From time to time I try to write about the notion that women experience the world differently from me, from men. I sometimes use a quotation from one of my favourite novelists to shine a light on what I mean. She’s writing about the human condition; I narrow the focus for the sake of argument:

“If we had a keen vision and feeling of all ordinary life it would be like hearing the grass grow and the squirrel’s heart beat and we should die of that roar which lies on the other side of silence. As it is, the quickest of us walk about well-wadded with stupidity”  George Eliot. ‘Middlemarch’

I’m thinking of the kind of stupidity that stops some of us from ‘keeping in touch’, from asking the right questions at the right time, from saying what ought to be said, from telling each other what the other needs to know. It cropped up again, obliquely, in a recent post of Anthony Wilson’s, which caught me just as I happened to be thinking about how to write this appreciation of Mike Farren’s collection. 


  “I had bumped into a friend at the cash machine. We greeted each other, as we always do, with a handshake, then set about putting the world to rights. My work, his work; my family, his. ……..As you do.

And then something that I was not prepared for. It turned out that he had been ill, briefly and seriously, and that I had known nothing about it. Profuse apologies followed, batted off with a wave as though I had merely missed a dinner party. Think nothing of it. How could you have known? We told no one. And with speed we moved on to other things, something lighter, the rise of Islamic State perhaps, to break the tension.

As you do.” [A day he won’t have. Lifesaving poems. 9/5/2021]

“As you do”. Exactly. Awkwardness ‘batted away’. The women in my life would never have let that happen. They would have known, they would have told each other. They would have the imagination to know that their friend would need to know about them, if only to avoid this kind of uncomfortable awkardness. It’s part of the same attention to others that remembers people’s birthdays, and keeps in touch, that has long telephone conversations. Whereas men like me, who are ‘stupid’ don’t tell their children that they need chemotherapy, and then are surprised when their children are angry/upset to find out by accident. As you do.

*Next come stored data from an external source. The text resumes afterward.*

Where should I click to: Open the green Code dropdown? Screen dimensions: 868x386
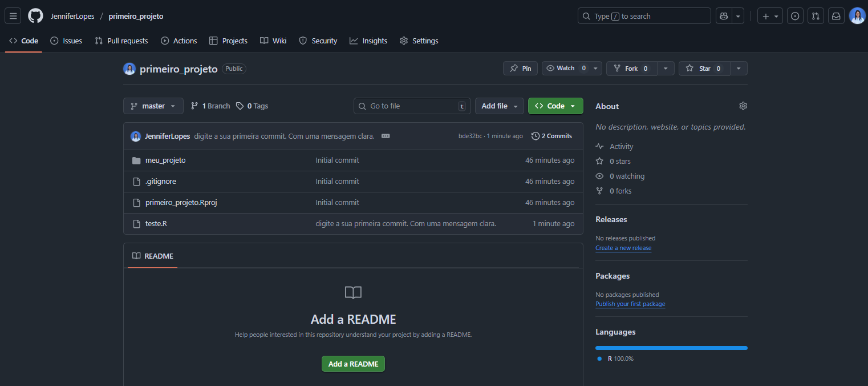tap(555, 106)
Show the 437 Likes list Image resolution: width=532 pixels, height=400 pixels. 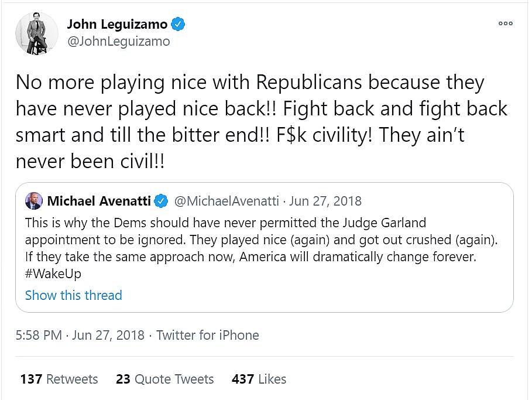(x=259, y=379)
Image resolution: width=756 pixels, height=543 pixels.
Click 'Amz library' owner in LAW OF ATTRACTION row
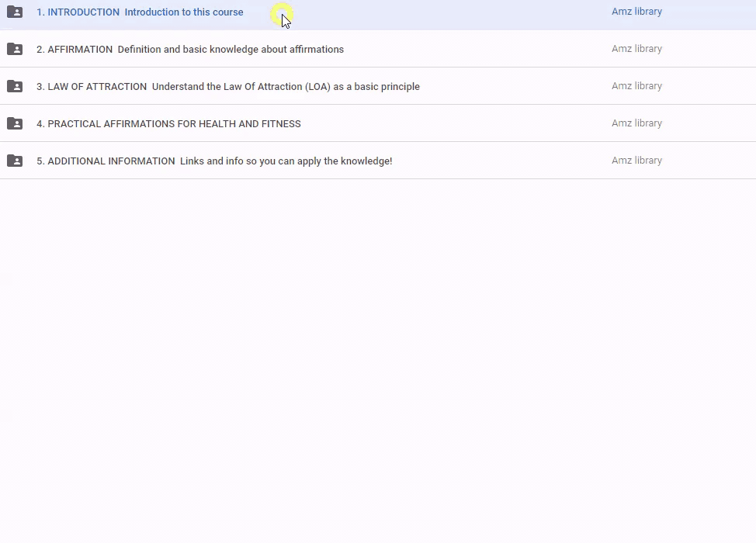tap(636, 86)
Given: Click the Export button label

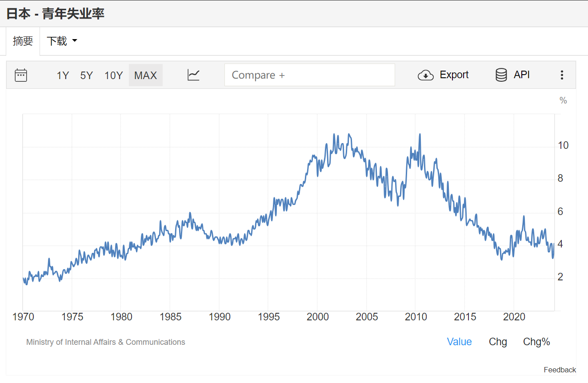Looking at the screenshot, I should pos(454,75).
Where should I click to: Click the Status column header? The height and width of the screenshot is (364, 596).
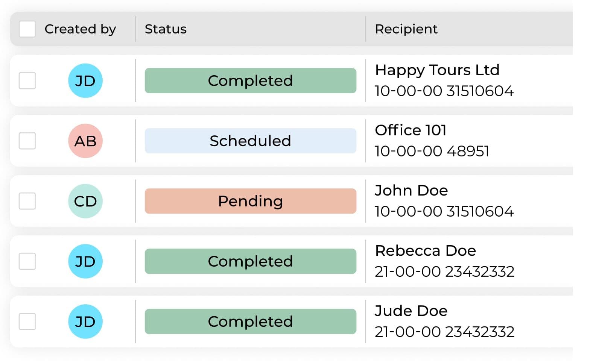pos(166,29)
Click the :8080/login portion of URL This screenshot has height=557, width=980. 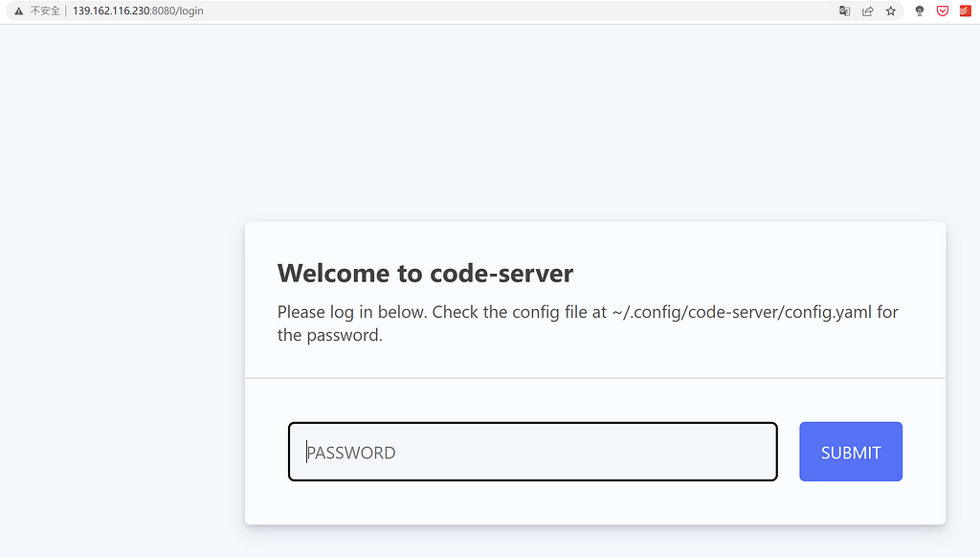(177, 11)
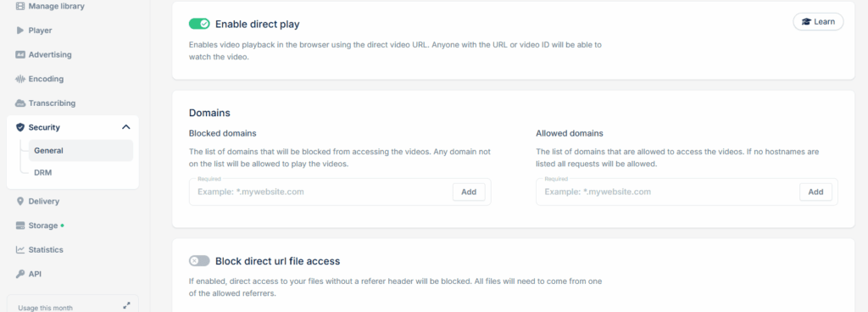The height and width of the screenshot is (312, 868).
Task: Disable the Enable direct play toggle
Action: tap(199, 24)
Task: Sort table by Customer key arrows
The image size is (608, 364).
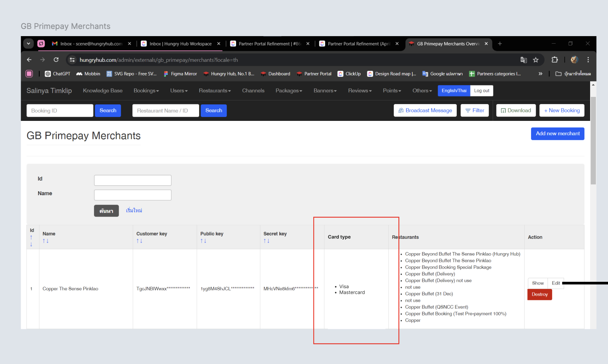Action: point(139,241)
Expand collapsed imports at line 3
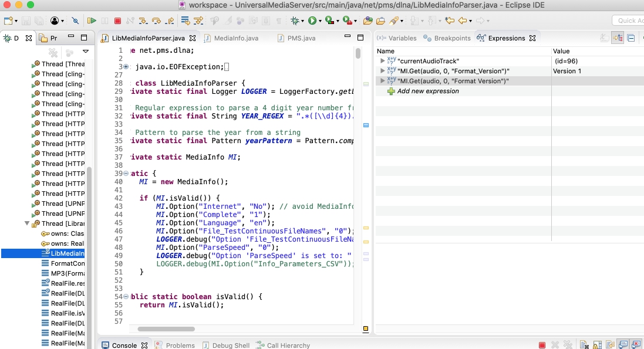This screenshot has width=644, height=349. coord(126,67)
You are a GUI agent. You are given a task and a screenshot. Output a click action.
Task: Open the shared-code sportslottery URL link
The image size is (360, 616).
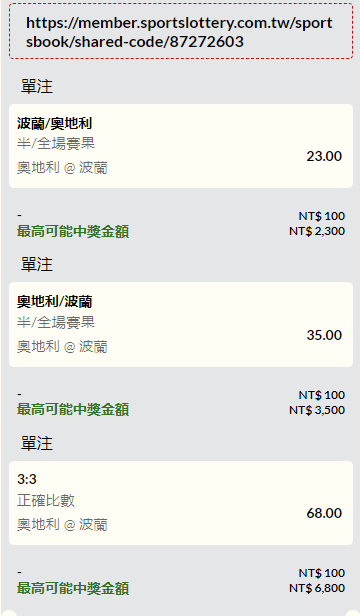(x=179, y=32)
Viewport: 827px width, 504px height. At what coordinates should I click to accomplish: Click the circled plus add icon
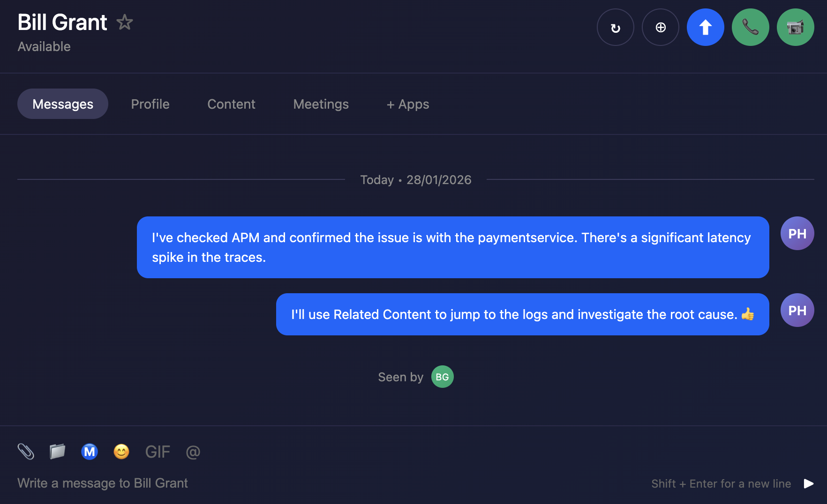point(660,28)
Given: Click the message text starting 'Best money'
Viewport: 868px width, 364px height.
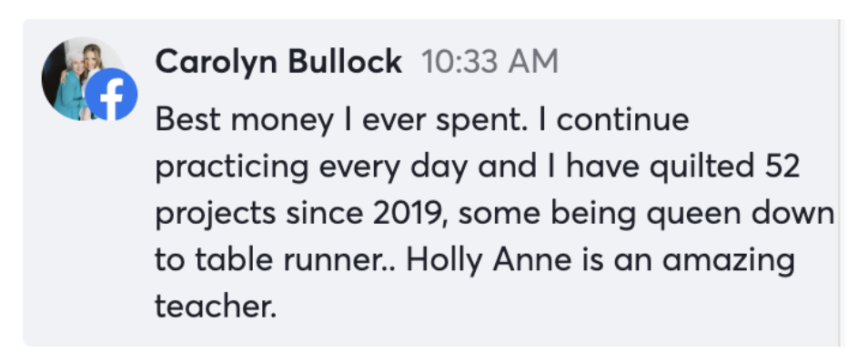Looking at the screenshot, I should coord(494,213).
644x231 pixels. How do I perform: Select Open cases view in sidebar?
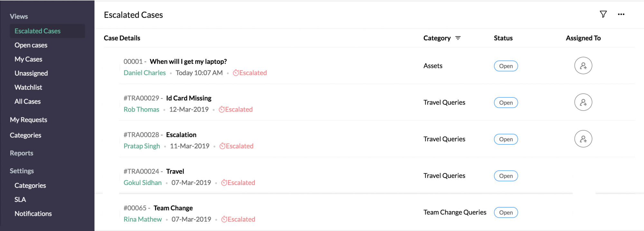pos(31,45)
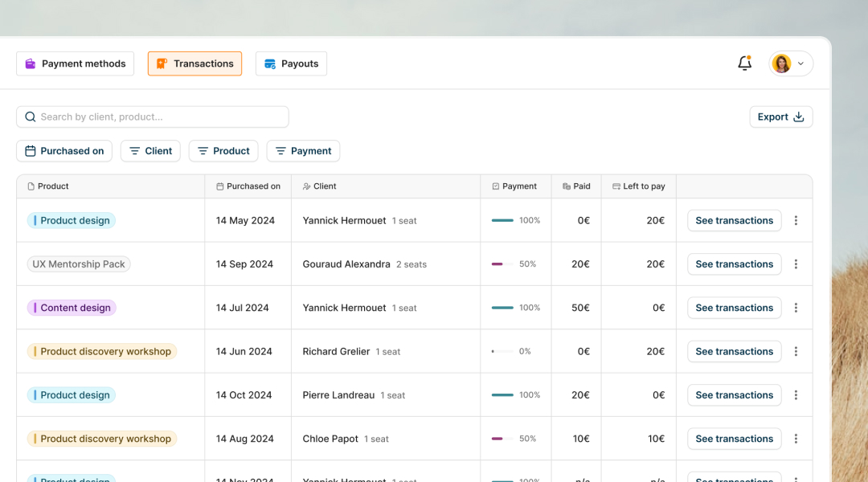868x482 pixels.
Task: Click the card icon on the Transactions tab
Action: 162,63
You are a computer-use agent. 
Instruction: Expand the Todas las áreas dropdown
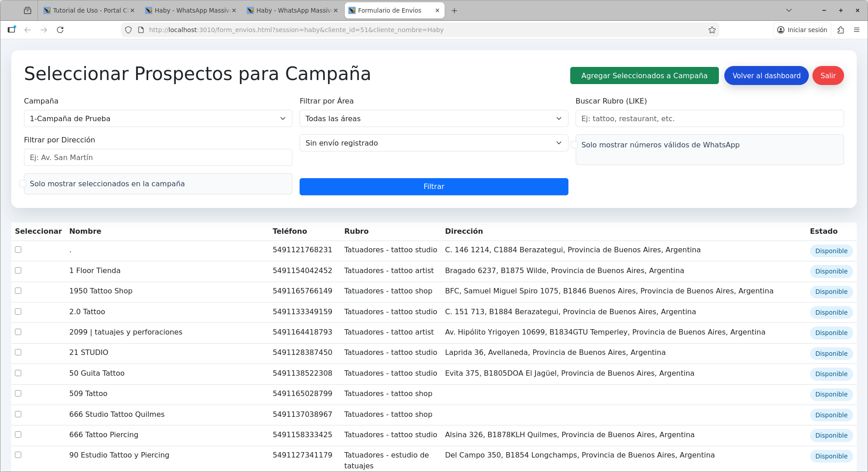pyautogui.click(x=433, y=118)
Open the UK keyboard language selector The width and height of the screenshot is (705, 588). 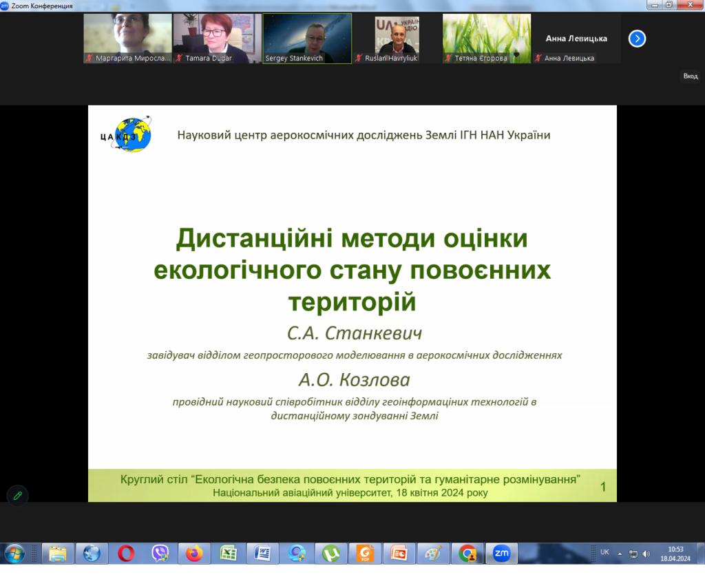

There’s another thing, too. The poems in Smithereens tell the story of a friendship which lasted more than 40 years, beginning at school before either party was a teenager, and ending with the untimely death of A from alcohol related causes. Mike writes in his introduction to the collection that 

“I prefer not to name ..but to memorialisethe life of a brilliant, eccentric, self-contradictory individual. I miss him terribly”. 

He also writes in one of the poems about the things/ we hadn’t need to say/for forty odd years. Although, of course, the irony of the collection is that, yes, they had need to, but didn’t.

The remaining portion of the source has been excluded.